TEXTE FOURNI
===============
La relève : L'Homme du Park, propre frère de Beau Gosse. © Collection privée
Une revanche à l’élevage ?
En attendant que L’Homme et Oh Bel Homme poursuivent tranquillement leur évolution, Beau Gosse lui, devrait être rendu disponible dès l’an prochain pour les éleveurs. Mais le nombre de paillettes reste très limité, Corinne n’ayant pas eu la chance de le faire prélever avant sa castration définitive, en 2022. “Je voulais l’envoyer à la congélation juste avant Dinard, durant l’été 2022… Mais il commençait à vraiment bien performer et nous avions préféré attendre l’hiver. Finalement, nous n’aurons pas eu le temps de le faire, et comme je voulais préserver son physique un maximum, il n’a été que très peu prélevé avant cela. Ses premiers produits sont tardifs, comme toute sa lignée maternelle, mais ils ont l’air de sortir de l’ordinaire”, sourit-elle. “Pour l’heure, il n’a qu’une trentaine de poulains.” Les premiers d’entre eux ont vu le jour en 2017. Hexcel du Park fait partie de cette génération : il a obtenu un ISO 115 en 2022 après avoir signé quelques sans-faute en Cycle Classique cinq ans et avant de passer sous selle amateur. Sa conscrite, Hayade de Mazeroy permet, elle, à son cavalier de disputer et gagner ses premiers Grands Prix Pro 2 à 1,35m, tandis qu’Irondelle Kerbouard, sept ans, concourt désormais à 1,25m après avoir signé deux très bonnes premières années de formation sur le Cycle Classique, à quatre et cinq ans. En tout, seuls cinq des trente-quatre produits de Beau Gosse enregistrés au SIRE sont âgés de sept ans ou plus.
===============
CONSIGNE
Dressez la liste de tous les chevaux désignés par leur nom dans le texte fourni, en citant chacun une seule fois.

DONNÉES FOURNIES
===============
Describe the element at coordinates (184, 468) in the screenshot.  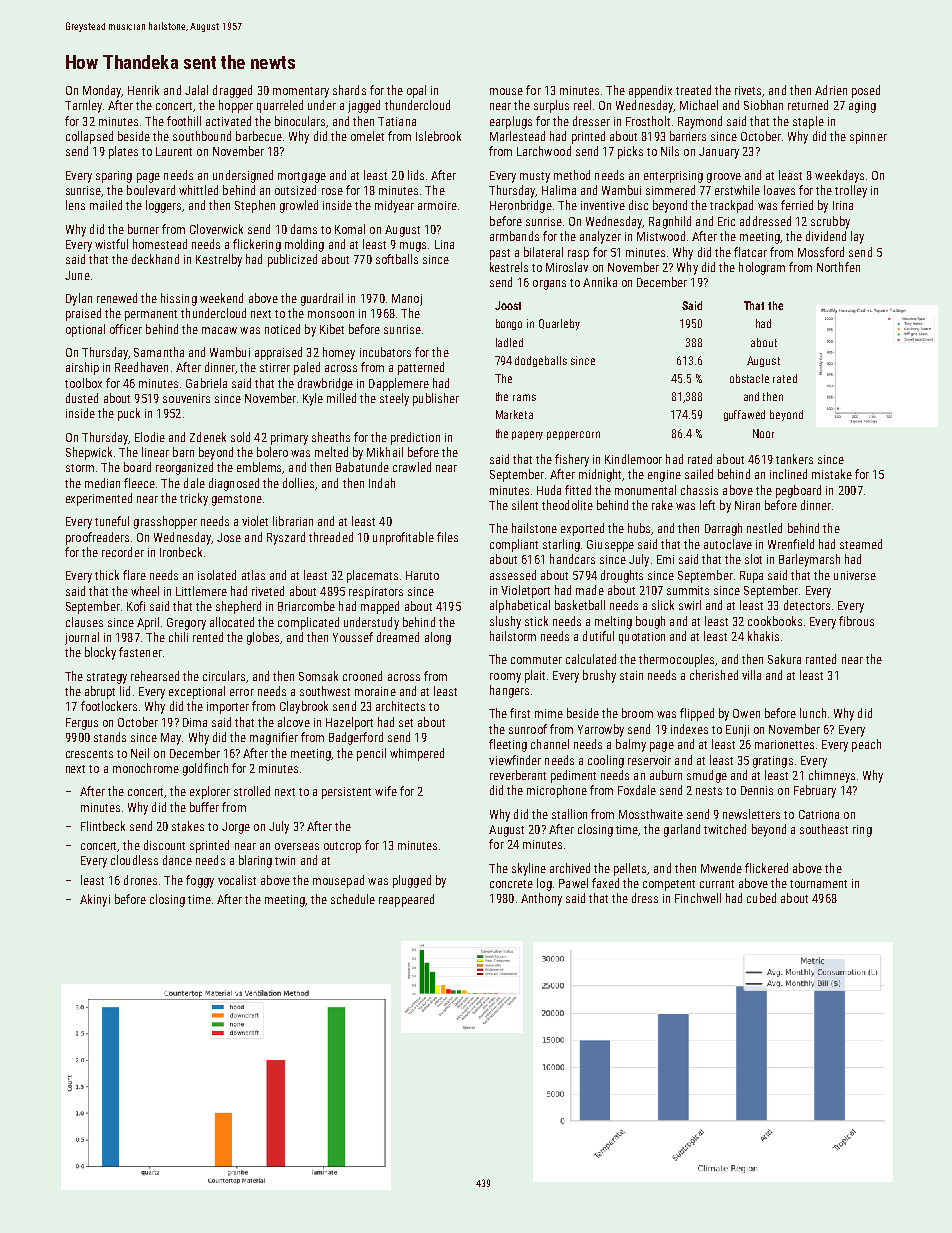
I see `reorganized` at that location.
===============
RÉSULTAT ATTENDU
L'Homme du Park
Beau Gosse
Oh Bel Homme
Hexcel du Park
Hayade de Mazeroy
Irondelle Kerbouard